18.   Determining the outcomes being sought and how medical technologies can aid their achievement requires analysis across the care pathway to identify the extent by which care needs to improve, and an objective process to distinguish and purchase the technologies that may aid that improvement.  For example in haemodialysis and peritoneal dialysis of adults with chronic renal failure, there is an understanding of high quality renal care across settings, age groups, and complexities to incentivise vascular access via a fistula or graft over other forms of access (as these have infective and thrombotic complications). 

 

Purchasing for value

19.   In public procurement, contracts are let by contracting authorities through a process of competitive tender. The aim is to achieve best value for money by opening-up public procurement to competition. What is sought is a balance between price and value – the Most Economically Advantageous Tender. A range of factors other than cost is taken into consideration, from reliability to training and support.

 

20.   Total Cost of Ownership and Life-Cycle Costing are vital considerations and in the private sector are typically used to compile a return on investment (RoI) calculation or other cost-benefit analysis to inform a business case to support the investment strategy.

 

21.   These concepts are known to NHS purchasers but they are not embedded in MEAT. The de facto application of MEAT is a system which places greater significance on unit cost of a product/service above quality and long-term benefits, though the MEAT principle was developed to level the price-value equation. This means that the benchmark for decision-making most often defaults to lowest acquisition price. 

 

22.   Purchasing for value will mean a better understanding and application of MEAT.  In a publicly funded healthcare system the concept of “economically advantageous must address whether public money is put to good use and primarily from the perspective of the taxpayer.  In this context, both buyers and sellers, often stumble with cost-benefit equations, the quantification of benefits and the creation of ROI.

 

23.   Suppliers develop economic models to convey value, taking into consideration elements such as opportunity cost and long-term benefits realisation, but are not able to convey their message to the correct decision maker.

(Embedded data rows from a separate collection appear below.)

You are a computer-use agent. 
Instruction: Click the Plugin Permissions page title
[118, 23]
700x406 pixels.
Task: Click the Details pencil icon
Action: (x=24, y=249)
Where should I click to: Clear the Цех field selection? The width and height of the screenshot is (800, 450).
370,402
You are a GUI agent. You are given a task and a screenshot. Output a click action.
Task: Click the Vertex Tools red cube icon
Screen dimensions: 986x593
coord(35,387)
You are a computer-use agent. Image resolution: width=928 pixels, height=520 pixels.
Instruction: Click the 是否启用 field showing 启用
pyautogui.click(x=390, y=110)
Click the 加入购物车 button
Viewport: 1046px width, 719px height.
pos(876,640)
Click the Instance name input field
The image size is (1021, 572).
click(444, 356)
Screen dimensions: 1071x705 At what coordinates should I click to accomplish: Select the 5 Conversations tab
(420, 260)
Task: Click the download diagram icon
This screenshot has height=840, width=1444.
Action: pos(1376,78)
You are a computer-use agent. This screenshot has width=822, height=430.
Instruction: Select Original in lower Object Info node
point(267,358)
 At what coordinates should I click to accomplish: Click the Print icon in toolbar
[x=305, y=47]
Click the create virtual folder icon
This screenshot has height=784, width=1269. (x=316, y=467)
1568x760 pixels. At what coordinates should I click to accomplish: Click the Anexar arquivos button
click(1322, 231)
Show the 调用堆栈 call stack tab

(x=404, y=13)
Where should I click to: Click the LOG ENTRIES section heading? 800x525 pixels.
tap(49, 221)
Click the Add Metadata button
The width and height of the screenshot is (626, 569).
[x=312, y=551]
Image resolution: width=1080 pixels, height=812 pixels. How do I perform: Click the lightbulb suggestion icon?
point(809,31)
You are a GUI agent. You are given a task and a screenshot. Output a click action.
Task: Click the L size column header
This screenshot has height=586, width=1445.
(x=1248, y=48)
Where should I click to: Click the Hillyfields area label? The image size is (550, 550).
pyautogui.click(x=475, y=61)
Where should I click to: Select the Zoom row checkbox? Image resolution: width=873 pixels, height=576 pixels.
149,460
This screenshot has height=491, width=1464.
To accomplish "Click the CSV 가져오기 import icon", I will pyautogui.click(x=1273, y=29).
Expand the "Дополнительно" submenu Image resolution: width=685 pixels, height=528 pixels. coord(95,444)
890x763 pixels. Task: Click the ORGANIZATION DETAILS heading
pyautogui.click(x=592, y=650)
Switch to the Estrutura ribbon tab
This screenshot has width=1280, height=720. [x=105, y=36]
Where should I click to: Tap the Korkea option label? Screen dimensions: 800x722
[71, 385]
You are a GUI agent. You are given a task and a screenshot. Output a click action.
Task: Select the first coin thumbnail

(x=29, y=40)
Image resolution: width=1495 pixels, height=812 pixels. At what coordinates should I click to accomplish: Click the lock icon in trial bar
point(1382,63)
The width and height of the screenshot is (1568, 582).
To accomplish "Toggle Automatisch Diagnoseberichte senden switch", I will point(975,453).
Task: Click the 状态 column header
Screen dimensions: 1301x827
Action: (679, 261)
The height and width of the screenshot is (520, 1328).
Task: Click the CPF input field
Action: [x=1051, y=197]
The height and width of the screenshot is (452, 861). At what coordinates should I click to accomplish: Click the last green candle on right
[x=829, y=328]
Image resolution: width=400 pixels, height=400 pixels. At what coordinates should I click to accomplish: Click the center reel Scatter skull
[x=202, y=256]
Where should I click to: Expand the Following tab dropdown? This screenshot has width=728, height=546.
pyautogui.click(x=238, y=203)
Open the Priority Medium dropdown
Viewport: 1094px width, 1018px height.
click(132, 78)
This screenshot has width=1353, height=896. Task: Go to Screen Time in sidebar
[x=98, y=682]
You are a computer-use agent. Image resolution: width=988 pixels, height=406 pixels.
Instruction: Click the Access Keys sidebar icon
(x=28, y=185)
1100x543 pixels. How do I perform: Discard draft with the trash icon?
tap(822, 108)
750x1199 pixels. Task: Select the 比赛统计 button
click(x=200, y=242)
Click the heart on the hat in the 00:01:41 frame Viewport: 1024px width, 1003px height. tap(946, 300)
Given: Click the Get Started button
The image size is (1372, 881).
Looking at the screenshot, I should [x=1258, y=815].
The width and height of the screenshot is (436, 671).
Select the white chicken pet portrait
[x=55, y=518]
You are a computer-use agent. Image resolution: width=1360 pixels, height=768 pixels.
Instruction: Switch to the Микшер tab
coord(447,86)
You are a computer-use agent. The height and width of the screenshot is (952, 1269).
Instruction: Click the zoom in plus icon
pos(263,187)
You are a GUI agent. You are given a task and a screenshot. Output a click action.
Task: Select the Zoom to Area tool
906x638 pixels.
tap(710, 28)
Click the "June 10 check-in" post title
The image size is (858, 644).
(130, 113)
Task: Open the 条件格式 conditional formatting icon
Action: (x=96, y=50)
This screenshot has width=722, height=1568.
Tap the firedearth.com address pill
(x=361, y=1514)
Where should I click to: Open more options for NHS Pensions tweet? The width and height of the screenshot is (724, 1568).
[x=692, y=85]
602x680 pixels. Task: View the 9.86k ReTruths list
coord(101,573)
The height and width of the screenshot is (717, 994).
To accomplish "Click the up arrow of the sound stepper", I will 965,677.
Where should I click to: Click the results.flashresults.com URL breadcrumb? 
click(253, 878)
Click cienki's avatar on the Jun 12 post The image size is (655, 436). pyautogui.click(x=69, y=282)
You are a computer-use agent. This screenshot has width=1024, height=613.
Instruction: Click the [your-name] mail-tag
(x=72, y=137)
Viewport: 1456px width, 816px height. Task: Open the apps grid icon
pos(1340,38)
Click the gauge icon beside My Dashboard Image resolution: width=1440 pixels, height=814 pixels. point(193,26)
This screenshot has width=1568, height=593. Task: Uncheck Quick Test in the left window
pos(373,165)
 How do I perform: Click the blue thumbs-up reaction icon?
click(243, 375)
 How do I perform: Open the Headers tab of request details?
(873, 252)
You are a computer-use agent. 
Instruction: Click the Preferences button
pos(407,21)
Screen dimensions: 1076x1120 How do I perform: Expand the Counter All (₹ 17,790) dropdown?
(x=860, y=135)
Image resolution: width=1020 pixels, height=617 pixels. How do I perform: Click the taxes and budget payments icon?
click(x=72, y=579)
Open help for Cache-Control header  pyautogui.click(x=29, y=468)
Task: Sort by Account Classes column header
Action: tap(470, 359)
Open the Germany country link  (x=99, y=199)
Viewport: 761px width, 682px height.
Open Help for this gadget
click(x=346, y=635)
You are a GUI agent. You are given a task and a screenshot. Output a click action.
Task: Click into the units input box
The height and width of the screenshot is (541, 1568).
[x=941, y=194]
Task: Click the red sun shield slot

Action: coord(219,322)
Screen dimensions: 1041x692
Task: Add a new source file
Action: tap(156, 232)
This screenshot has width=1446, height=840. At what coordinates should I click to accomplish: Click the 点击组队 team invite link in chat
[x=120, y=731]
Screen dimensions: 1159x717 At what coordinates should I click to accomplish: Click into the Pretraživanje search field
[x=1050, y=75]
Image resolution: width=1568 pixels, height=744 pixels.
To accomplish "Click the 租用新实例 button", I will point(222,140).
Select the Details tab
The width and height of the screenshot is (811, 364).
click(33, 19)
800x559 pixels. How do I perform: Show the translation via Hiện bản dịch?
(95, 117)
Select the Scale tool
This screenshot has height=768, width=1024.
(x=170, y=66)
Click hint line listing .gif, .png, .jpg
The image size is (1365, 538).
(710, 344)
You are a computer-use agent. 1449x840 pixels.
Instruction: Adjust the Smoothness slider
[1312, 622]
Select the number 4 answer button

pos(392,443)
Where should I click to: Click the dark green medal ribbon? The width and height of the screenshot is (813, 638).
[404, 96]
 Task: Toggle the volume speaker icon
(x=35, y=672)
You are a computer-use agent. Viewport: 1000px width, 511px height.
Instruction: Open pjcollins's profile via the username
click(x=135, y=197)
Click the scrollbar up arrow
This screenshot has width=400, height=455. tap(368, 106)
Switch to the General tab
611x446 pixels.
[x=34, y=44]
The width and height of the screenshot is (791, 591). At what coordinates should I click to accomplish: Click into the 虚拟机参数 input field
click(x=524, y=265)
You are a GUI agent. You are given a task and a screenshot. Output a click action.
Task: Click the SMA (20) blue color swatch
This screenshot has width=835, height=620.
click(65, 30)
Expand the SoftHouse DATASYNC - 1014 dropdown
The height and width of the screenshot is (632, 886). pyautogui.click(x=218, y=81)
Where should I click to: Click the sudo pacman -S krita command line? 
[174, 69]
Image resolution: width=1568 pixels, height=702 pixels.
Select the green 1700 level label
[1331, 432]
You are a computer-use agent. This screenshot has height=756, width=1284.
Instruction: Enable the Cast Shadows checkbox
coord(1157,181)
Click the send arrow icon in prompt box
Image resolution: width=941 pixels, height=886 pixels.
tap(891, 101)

From the buyer’s perspective, the focus on current year savings leads to decisions that forsake the long-term.

 

24.   To overcome these scenarios, an investment model needs to be jointly developed that:

-           underpins the procurement of medical technologies across the medium/long-term horizon, very likely over several years;

-           can withstand the scrutiny of a variety of stakeholders; and

-           is capable of informing value for money decisions.

 

25.   This would be a significant development for the management of NHS resources. In the current climate, the historical approach in the NHS - “to improve quality more money has to be spent” - is redundant. The complex relationship between clinical improvement and finances has to be unpicked, to ensure that achieving quality and outcomes gains are routinely seen as returns on investment, gained from the use of scarce resources.